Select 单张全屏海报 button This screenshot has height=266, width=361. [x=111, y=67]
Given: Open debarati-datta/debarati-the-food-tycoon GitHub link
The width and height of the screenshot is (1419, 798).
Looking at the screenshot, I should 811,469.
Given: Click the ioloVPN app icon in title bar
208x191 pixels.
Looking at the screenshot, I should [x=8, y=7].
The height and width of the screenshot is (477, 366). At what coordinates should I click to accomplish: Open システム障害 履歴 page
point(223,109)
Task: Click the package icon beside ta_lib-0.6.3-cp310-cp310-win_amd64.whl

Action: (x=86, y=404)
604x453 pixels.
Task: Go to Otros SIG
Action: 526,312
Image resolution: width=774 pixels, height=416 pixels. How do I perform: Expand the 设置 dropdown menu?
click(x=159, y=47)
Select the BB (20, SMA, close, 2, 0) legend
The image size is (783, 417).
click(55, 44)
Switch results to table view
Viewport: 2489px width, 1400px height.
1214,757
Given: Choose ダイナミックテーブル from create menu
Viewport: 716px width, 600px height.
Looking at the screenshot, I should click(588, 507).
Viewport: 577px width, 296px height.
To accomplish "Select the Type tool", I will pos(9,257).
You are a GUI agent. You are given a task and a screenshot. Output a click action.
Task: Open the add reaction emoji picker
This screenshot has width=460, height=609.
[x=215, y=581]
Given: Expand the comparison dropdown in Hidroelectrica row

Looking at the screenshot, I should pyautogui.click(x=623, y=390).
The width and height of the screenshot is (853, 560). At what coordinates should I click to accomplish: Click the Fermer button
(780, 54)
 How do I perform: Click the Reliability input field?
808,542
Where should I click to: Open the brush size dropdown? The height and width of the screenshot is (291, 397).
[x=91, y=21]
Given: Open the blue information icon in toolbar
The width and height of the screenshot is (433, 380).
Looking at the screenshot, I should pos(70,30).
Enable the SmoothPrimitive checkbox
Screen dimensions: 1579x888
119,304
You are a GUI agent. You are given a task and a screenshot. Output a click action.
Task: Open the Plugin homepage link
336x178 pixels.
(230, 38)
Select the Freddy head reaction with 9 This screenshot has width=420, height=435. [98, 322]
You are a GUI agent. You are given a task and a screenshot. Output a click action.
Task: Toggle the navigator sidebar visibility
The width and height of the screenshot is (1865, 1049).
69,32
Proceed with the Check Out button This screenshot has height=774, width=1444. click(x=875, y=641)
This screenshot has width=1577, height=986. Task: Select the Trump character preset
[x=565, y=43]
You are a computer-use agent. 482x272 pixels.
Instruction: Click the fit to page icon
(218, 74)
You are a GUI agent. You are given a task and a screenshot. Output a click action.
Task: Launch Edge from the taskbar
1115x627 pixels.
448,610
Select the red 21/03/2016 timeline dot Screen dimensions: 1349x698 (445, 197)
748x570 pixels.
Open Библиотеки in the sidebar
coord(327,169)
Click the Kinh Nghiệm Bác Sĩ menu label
◇ ◇ ◇ ◇ ◇ ◇ ◇
Directions:
Rewrite the entries between the lines holding "Task: Click the" and "[x=215, y=581]", inclusive, changing "dropdown menu" to "drop-down menu" and leaving everything else as it is.

Written response:
Task: Click the package icon beside ta_lib-0.6.3-cp310-cp310-win_amd64.whl

Action: (x=86, y=404)
604x453 pixels.
Task: Go to Otros SIG
Action: 526,312
Image resolution: width=774 pixels, height=416 pixels. How do I perform: Expand the 设置 drop-down menu?
click(x=159, y=47)
Select the BB (20, SMA, close, 2, 0) legend
The image size is (783, 417).
click(55, 44)
Switch results to table view
Viewport: 2489px width, 1400px height.
1214,757
Given: Choose ダイナミックテーブル from create menu
Viewport: 716px width, 600px height.
Looking at the screenshot, I should click(588, 507).
Viewport: 577px width, 296px height.
To accomplish "Select the Type tool", I will pos(9,257).
You are a GUI agent. You are given a task and a screenshot. Output a click action.
Task: Open the add reaction emoji picker
This screenshot has width=460, height=609.
[x=215, y=581]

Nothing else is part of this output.